[Pixel coordinate grounding data]

▼▼▼

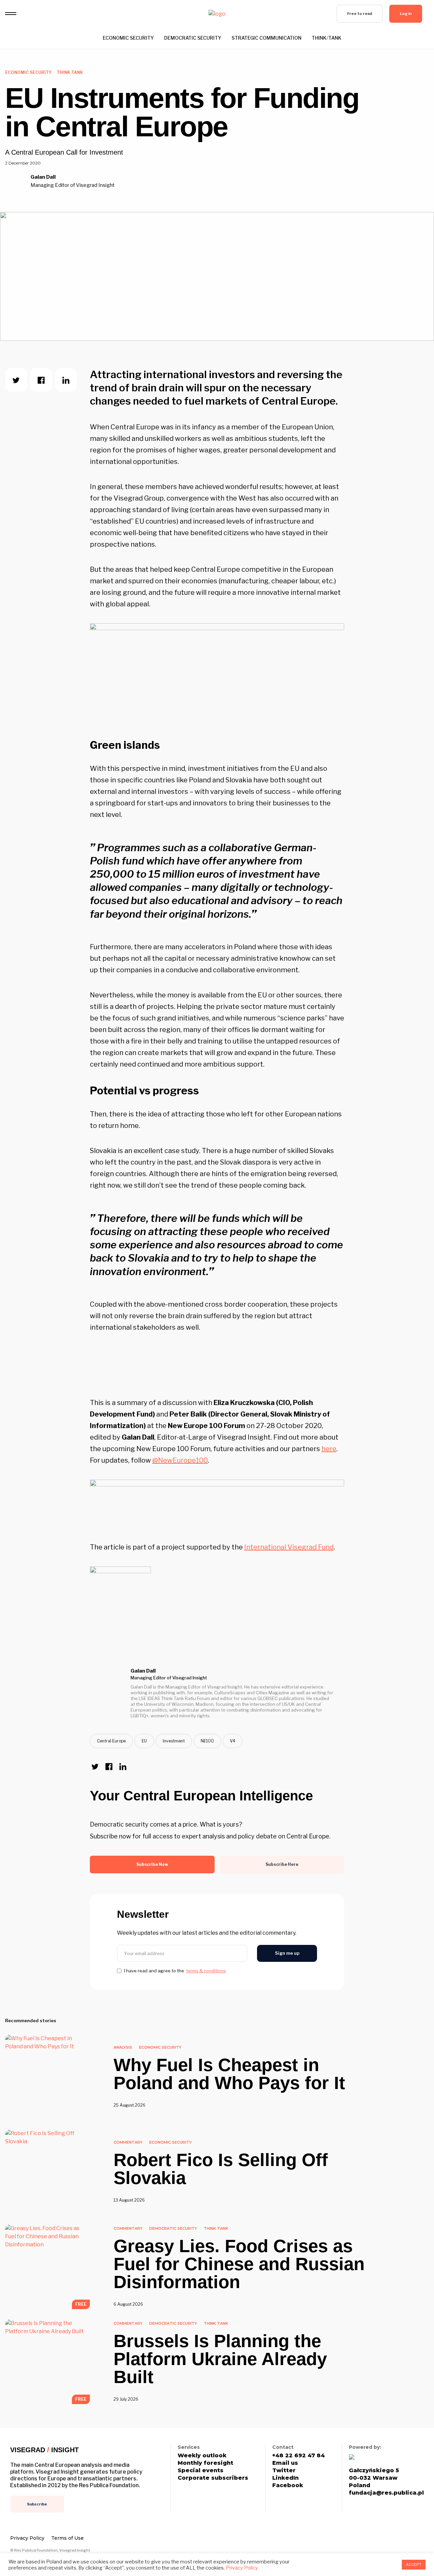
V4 (232, 1740)
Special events (200, 2470)
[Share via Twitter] (16, 380)
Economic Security (128, 38)
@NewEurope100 (180, 1460)
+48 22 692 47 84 (298, 2455)
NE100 (207, 1740)
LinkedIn (285, 2478)
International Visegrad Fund (289, 1547)
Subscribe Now (152, 1864)
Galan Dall (43, 177)
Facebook (287, 2485)
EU (144, 1740)
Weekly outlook (202, 2455)
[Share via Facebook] (41, 380)
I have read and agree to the (175, 1971)
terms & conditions (206, 1971)
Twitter (284, 2470)
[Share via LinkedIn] (66, 380)
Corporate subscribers (213, 2478)
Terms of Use (67, 2538)
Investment (174, 1740)
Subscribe (37, 2504)
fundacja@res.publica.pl (386, 2493)
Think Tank (70, 72)
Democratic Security (192, 38)
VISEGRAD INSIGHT (44, 2450)
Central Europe (111, 1740)
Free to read (359, 13)
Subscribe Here (281, 1864)
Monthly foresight (205, 2463)
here (328, 1449)
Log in (406, 13)
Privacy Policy (27, 2538)
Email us (285, 2463)
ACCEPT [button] (413, 2564)
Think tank (326, 38)
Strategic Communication (266, 38)
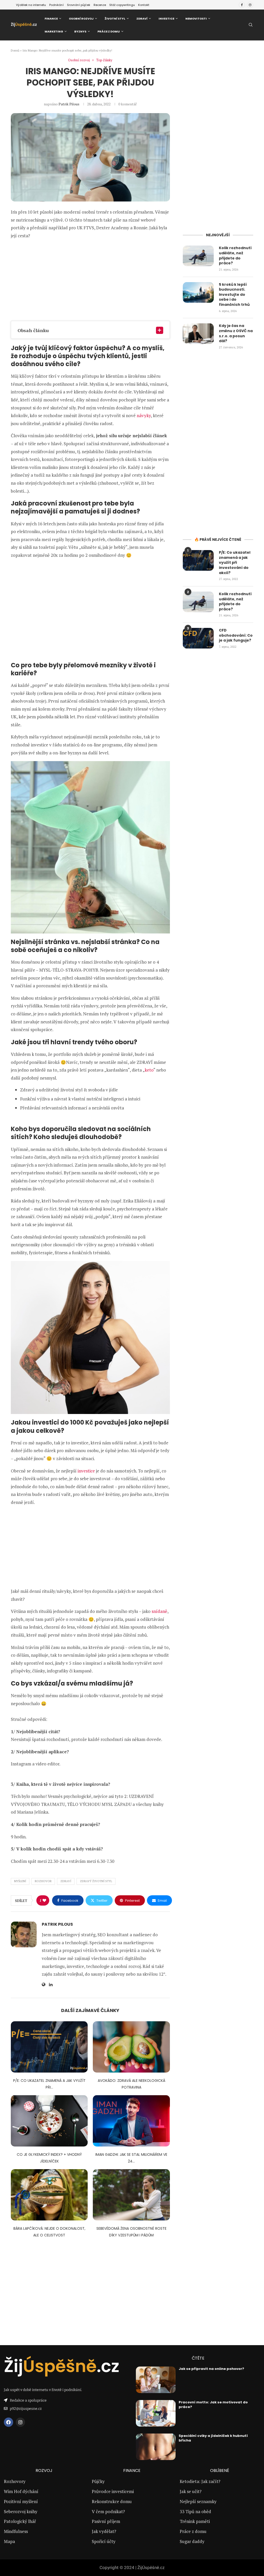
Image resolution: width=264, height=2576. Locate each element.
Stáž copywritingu (122, 5)
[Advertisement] (90, 280)
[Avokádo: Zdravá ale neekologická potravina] (131, 2047)
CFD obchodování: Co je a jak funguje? (236, 635)
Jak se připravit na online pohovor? (211, 2368)
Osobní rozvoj (81, 18)
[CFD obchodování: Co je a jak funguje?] (198, 638)
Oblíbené (219, 2470)
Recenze (100, 5)
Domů (15, 50)
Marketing (54, 31)
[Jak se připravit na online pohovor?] (156, 2380)
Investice (166, 18)
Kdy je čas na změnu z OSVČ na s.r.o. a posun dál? (236, 333)
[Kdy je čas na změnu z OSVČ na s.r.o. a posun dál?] (198, 333)
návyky (144, 415)
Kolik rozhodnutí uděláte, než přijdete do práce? (235, 256)
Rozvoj (44, 2470)
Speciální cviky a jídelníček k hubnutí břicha (213, 2438)
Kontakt (143, 5)
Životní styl (115, 18)
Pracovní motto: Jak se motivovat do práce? (213, 2404)
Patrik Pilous (69, 104)
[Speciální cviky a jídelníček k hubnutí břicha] (156, 2447)
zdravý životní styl (96, 1881)
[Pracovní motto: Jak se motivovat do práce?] (156, 2413)
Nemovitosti (196, 18)
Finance (51, 18)
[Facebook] (242, 5)
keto (149, 1070)
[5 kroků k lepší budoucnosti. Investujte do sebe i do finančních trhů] (198, 292)
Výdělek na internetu (31, 5)
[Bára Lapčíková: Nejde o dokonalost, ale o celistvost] (49, 2194)
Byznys (80, 31)
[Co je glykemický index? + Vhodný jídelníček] (49, 2120)
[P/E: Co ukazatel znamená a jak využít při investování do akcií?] (49, 2047)
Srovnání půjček (78, 5)
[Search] (250, 25)
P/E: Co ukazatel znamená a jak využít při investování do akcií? (234, 562)
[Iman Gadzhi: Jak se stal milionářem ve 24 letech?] (131, 2120)
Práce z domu (108, 31)
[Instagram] (250, 5)
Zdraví (141, 18)
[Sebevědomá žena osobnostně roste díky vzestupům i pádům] (131, 2194)
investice (86, 1471)
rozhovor (43, 1881)
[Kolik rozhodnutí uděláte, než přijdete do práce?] (198, 256)
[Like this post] (44, 1900)
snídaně (159, 1611)
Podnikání (56, 5)
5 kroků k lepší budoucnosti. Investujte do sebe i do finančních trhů (234, 294)
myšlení (20, 1881)
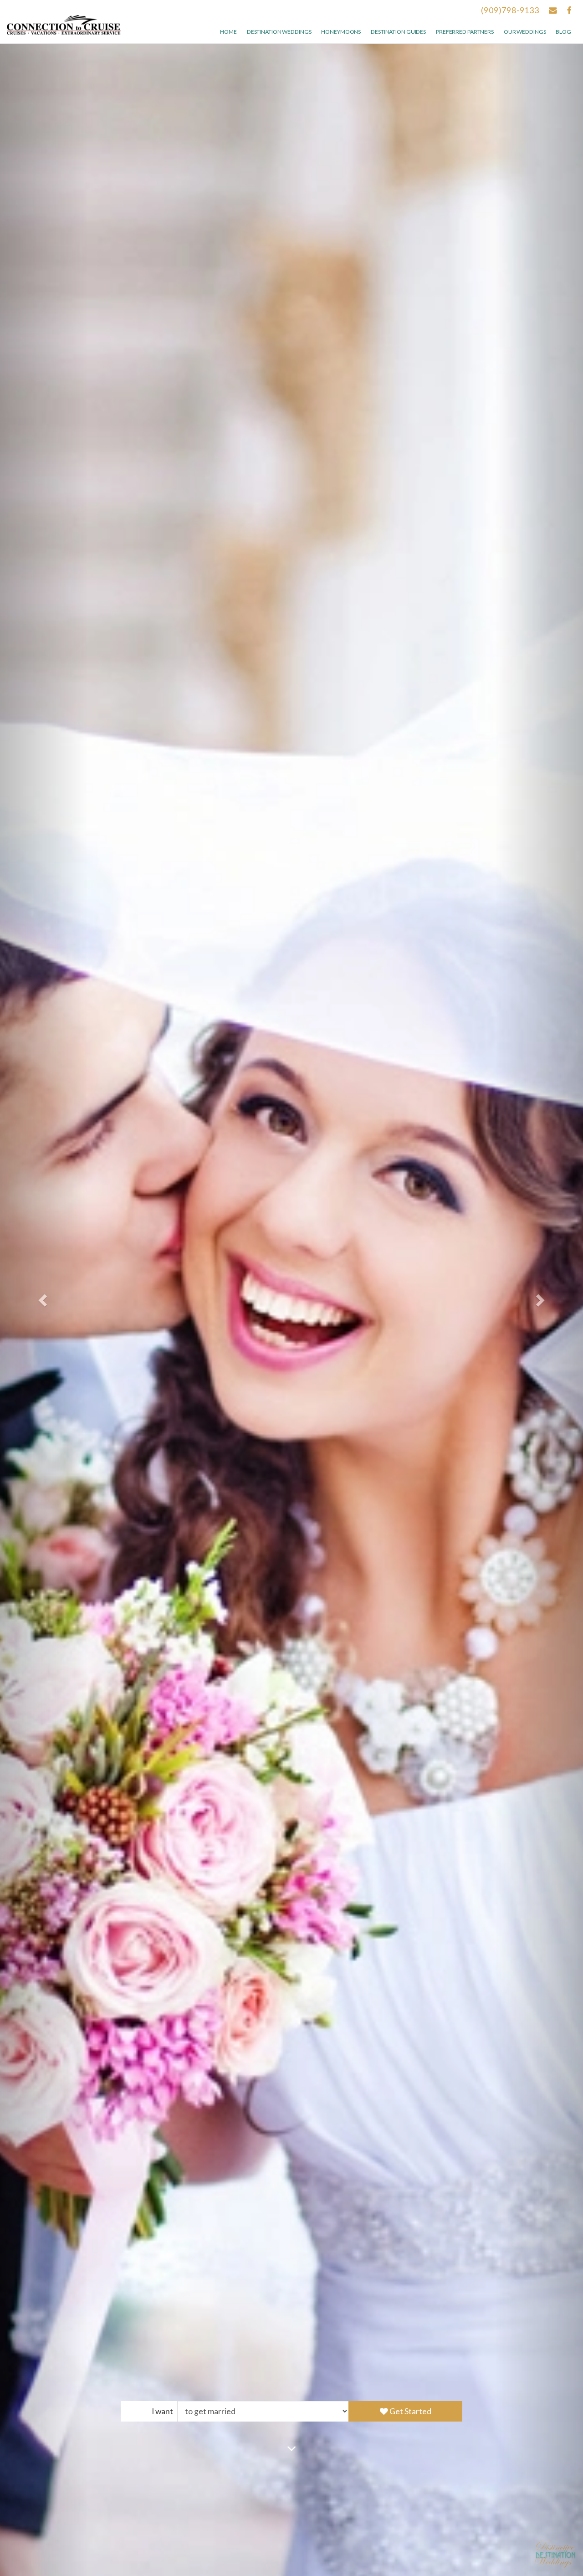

▲▲▲

## Directions for this task
The reply should hold only the lines running from the top of the records to the line containing "International Visegrad Fund (289, 1547)", both included, copied exactly with no pictures.

## Result below
V4 (232, 1740)
Special events (200, 2470)
[Share via Twitter] (16, 380)
Economic Security (128, 38)
@NewEurope100 (180, 1460)
+48 22 692 47 84 (298, 2455)
NE100 (207, 1740)
LinkedIn (285, 2478)
International Visegrad Fund (289, 1547)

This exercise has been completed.